Brad Stone, un libro su Amazon e Jeff Bezos

La lettura dell’interessante Vendere tutto: Jeff Bezos e l’era di Amazon di Brad Stone, aiuta a comprendere il perché, in questi giorni, i lavoratori di Amazon scioperano.

Il volume descrive il dietro le quinte del colosso americano, le due facce della stessa medaglia: il successo, il prezzo da pagare per raggiungere il successo.

L’autore, con una serie di interviste a dipendenti e dirigenti Amazon, racconta la realtà all’interno della multinazionale plasmata sul Bezos-pensiero:

«Se ci chiediamo perché Amazon sia cosi diversa da quasi tutte le altre aziende nate agli albori di Internet, è perchè Jeff ha adottato fin dall’inizio una visione di lungo periodo. 
Era un progetto articolato nell’arco di decenni.
La sua filosofia di fondo è che si possa ottenere moltissimo in un lasso di tempo protratto, a patto di essere tenaci»
(Danny Hillis, amico di Jeff Bezos)

Jeff Bezos, genio o sfruttatore?

Jeff Bezos, genio o sfruttatore?

La crescita esponenziale della start up in un lasso di tempo fulmineo è, da un lato una cavalcata entusiasmante per chi vi partecipa, dall’altro un sacrificio costante per i dipendenti costretti a ritmi ed orari assurdi.
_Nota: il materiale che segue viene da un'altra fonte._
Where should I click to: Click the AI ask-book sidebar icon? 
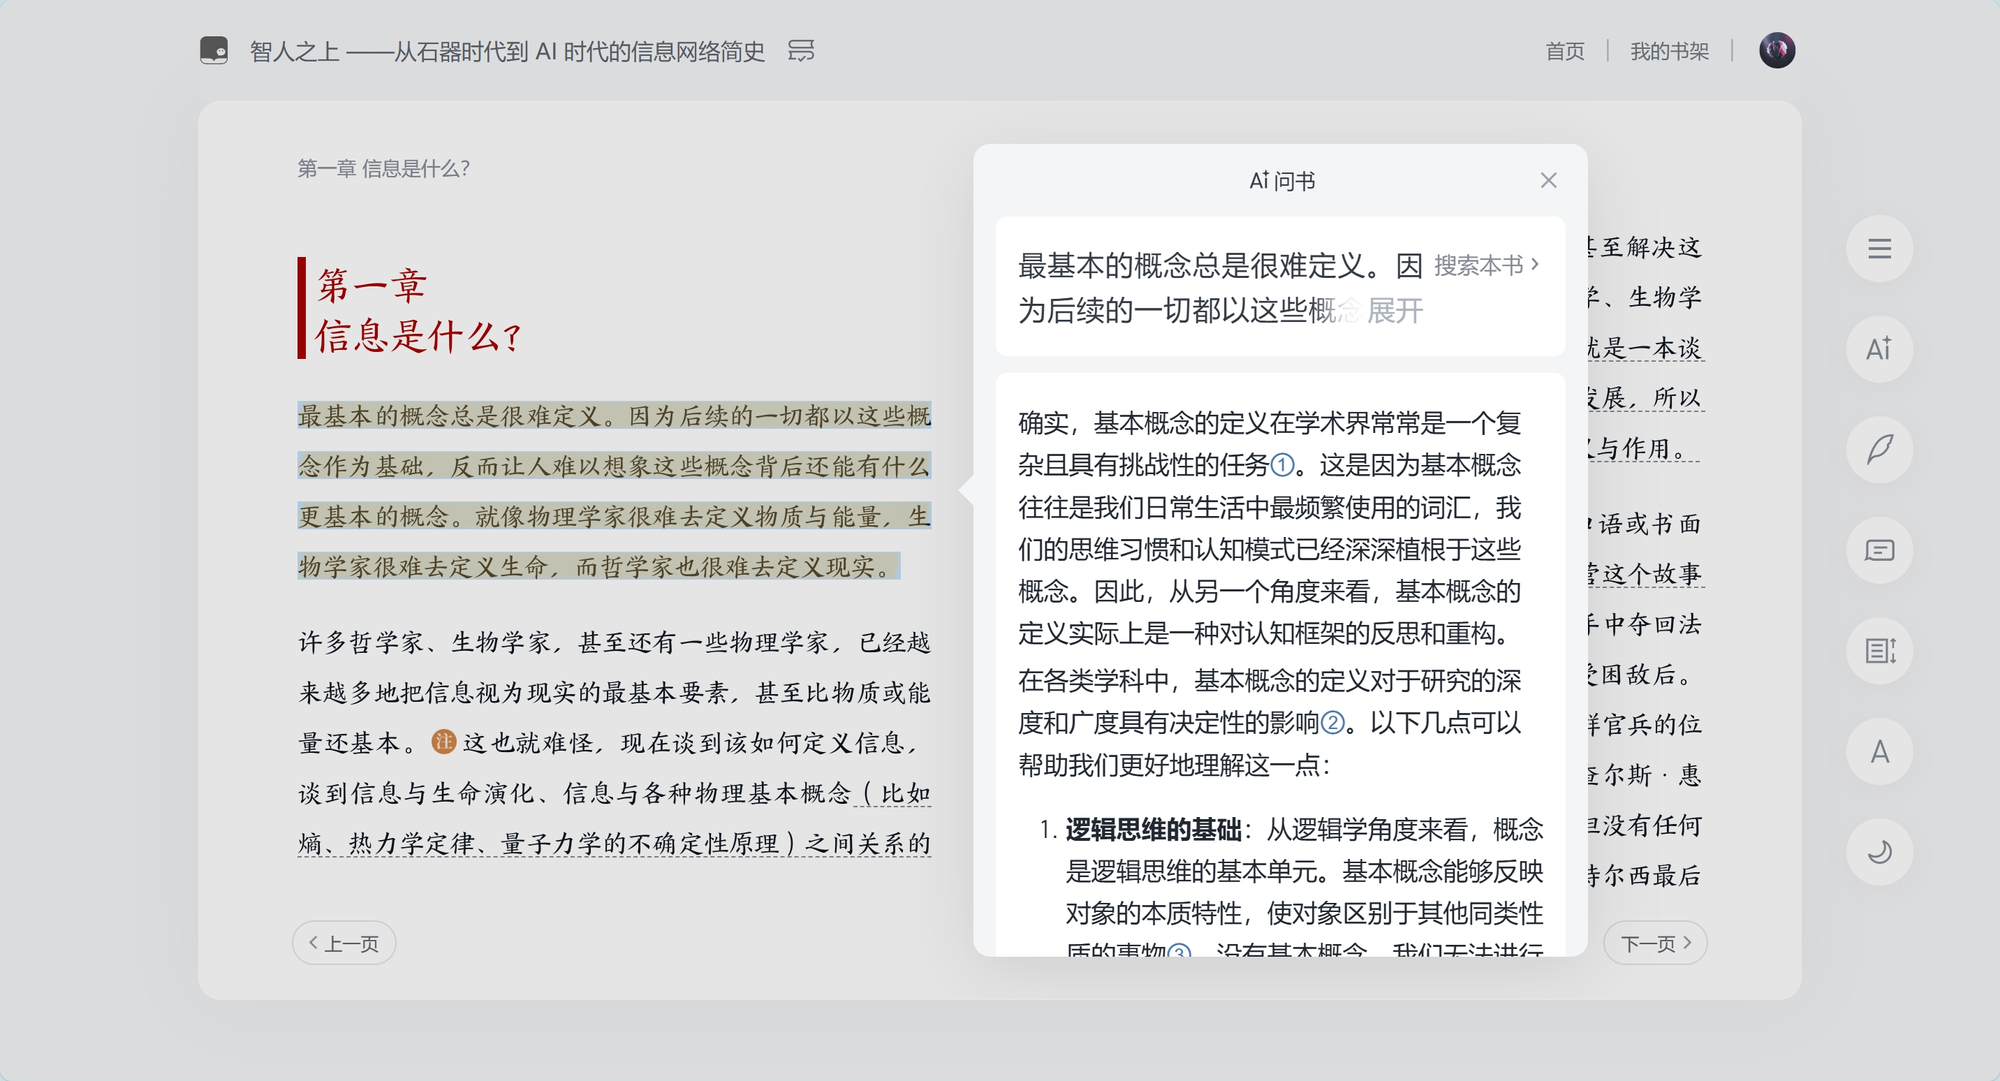(x=1879, y=349)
Durante una riunione memorabile, una dipendente chiese a Bezos quando l’azienda intendesse raggiungere un miglior equilibrio tra lavoro e vita privata.
Lui non la prese bene.
«Siamo qui per ottenere risultati, e questa è la priorità assoluta», rispose in tono secco.
«Questo è il dna di Amazon. Se non puoi eccellere e dare tutta te stessa, forse non è il posto giusto per te.»

Ogni pagina del libro evidenzia il continuo contrasto tra le mille luci e le altrettante ombre: per i dipendenti Amazon, secondo Jeff Bezos, non può esistere un equilibrio tra vita privata e lavoro.
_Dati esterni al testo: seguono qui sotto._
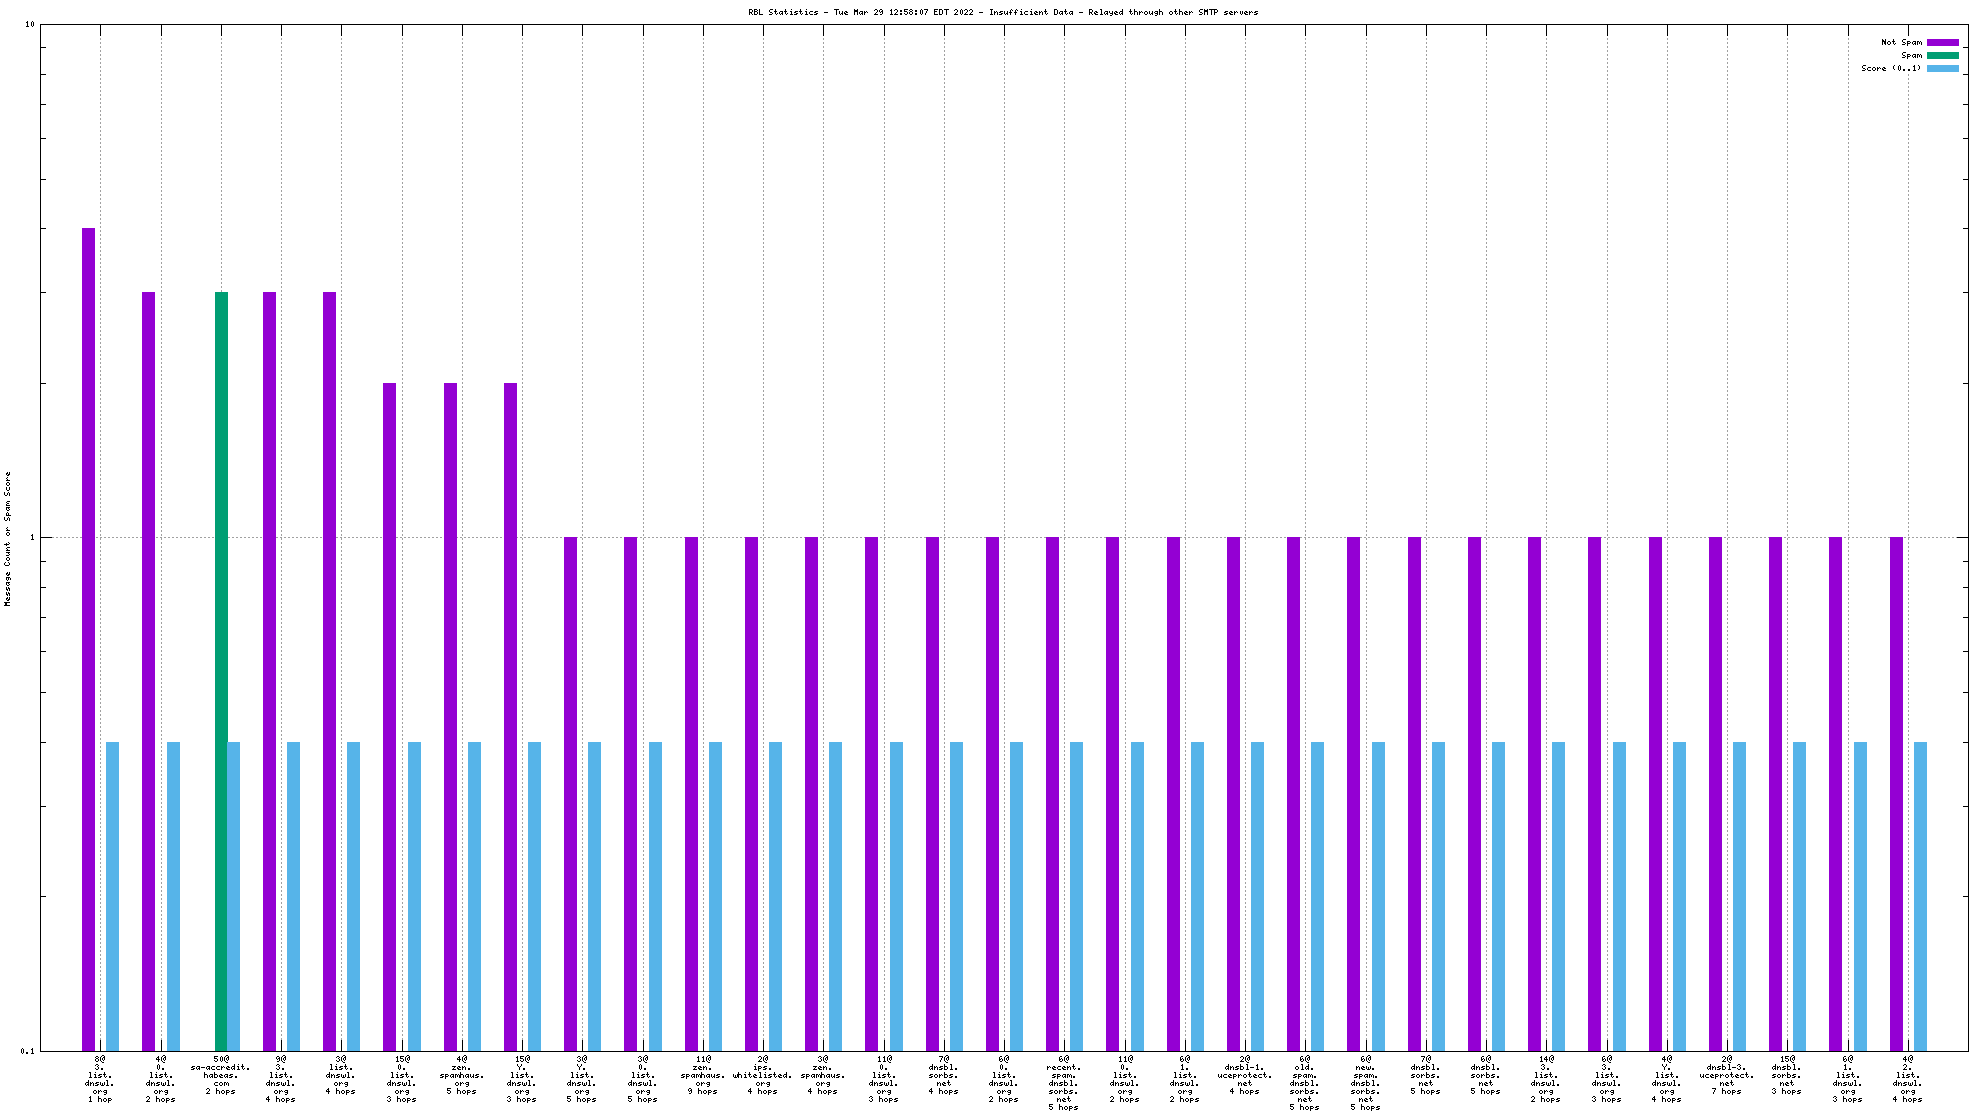
Task: Click the Not Spam legend text
Action: [1901, 42]
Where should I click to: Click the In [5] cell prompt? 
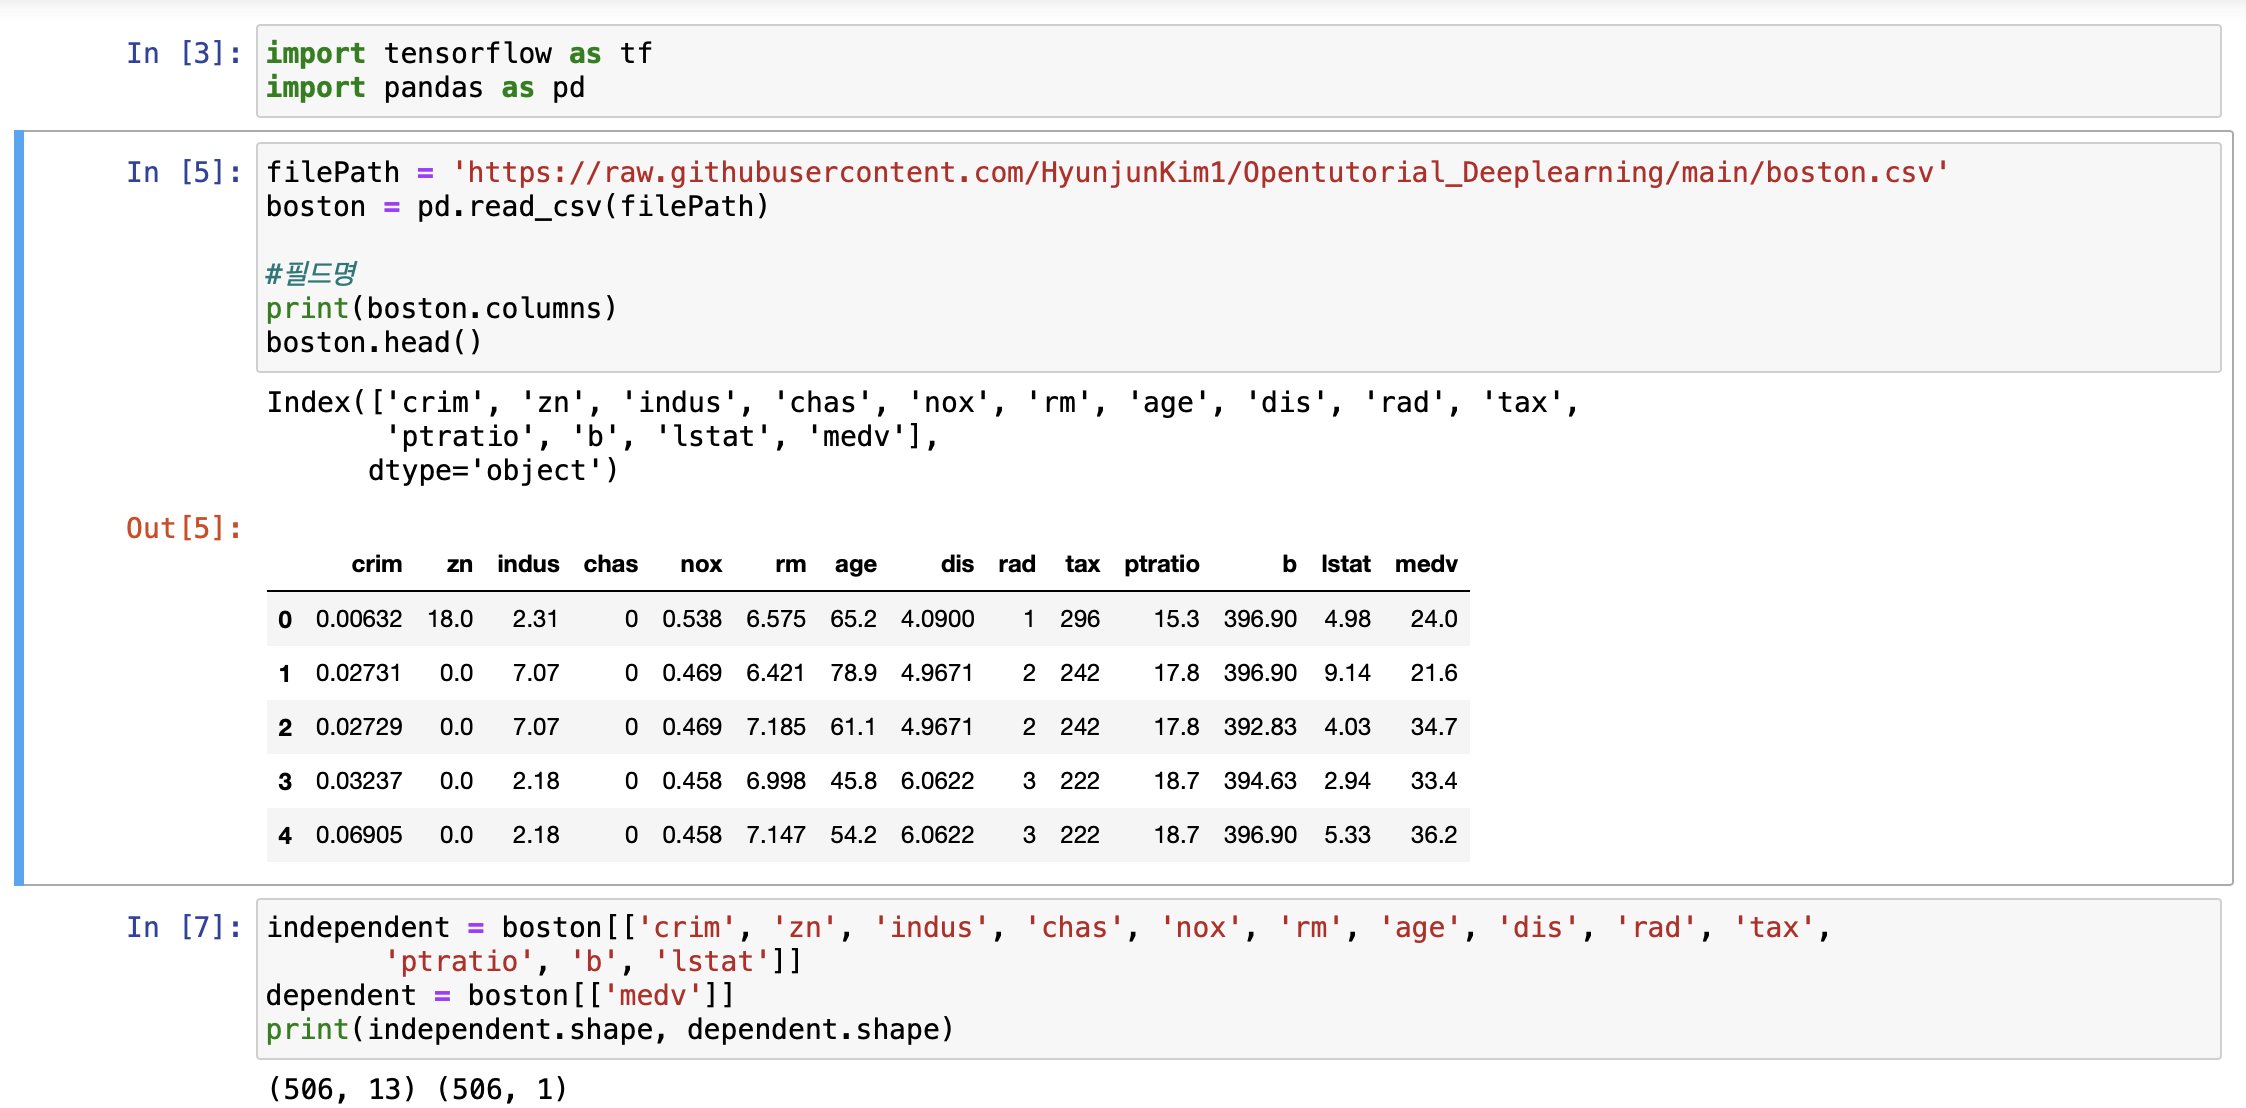point(183,172)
Soprattutto in prossimità delle feste, il clima tra i lavoratori diviene incandescente:

La rapida crescita richiese nuovamente all’azienda di avviare l’operazione «Salviamo Babbo Natale». I dipendenti dissero addio alle famiglie e iniziarono turni di due settimane nei call center del servizio clienti o nei centri distribuzione di tutto il Paese.

Amazon, il negozio che vende tutto (secondo l'idea di Jeff Bezos)
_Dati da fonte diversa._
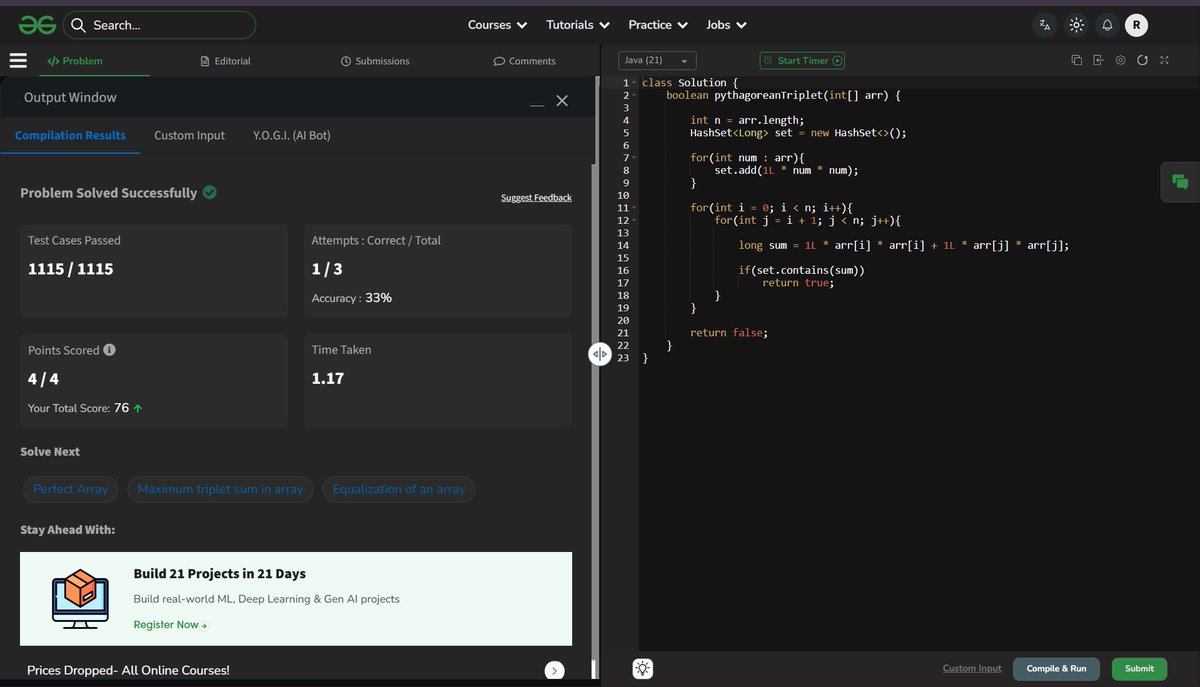The width and height of the screenshot is (1200, 687).
Task: Open the hamburger sidebar menu
Action: click(x=18, y=61)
Amazon, il negozio che vende ogni cosa

Vendere tutto: Jeff Bezos e l’era di Amazon di Brad Stone, ha il merito di raccontare la rivoluzione dell’e-commerce secondo la visione di Jeff Bezos ma anche la lucidità per denunciare lo sfruttamento senza (tanti) scrupoli compiuto da Amazon.

Questi dipendenti, solitamente non specializzati, lavoravano per dieci o dodici dollari all’ora in zone del Paese in cui la disoccupazione era alta, e spesso trovavano in Amazon un datore di lavoro alquanto crudele. I furti erano un problema costante […]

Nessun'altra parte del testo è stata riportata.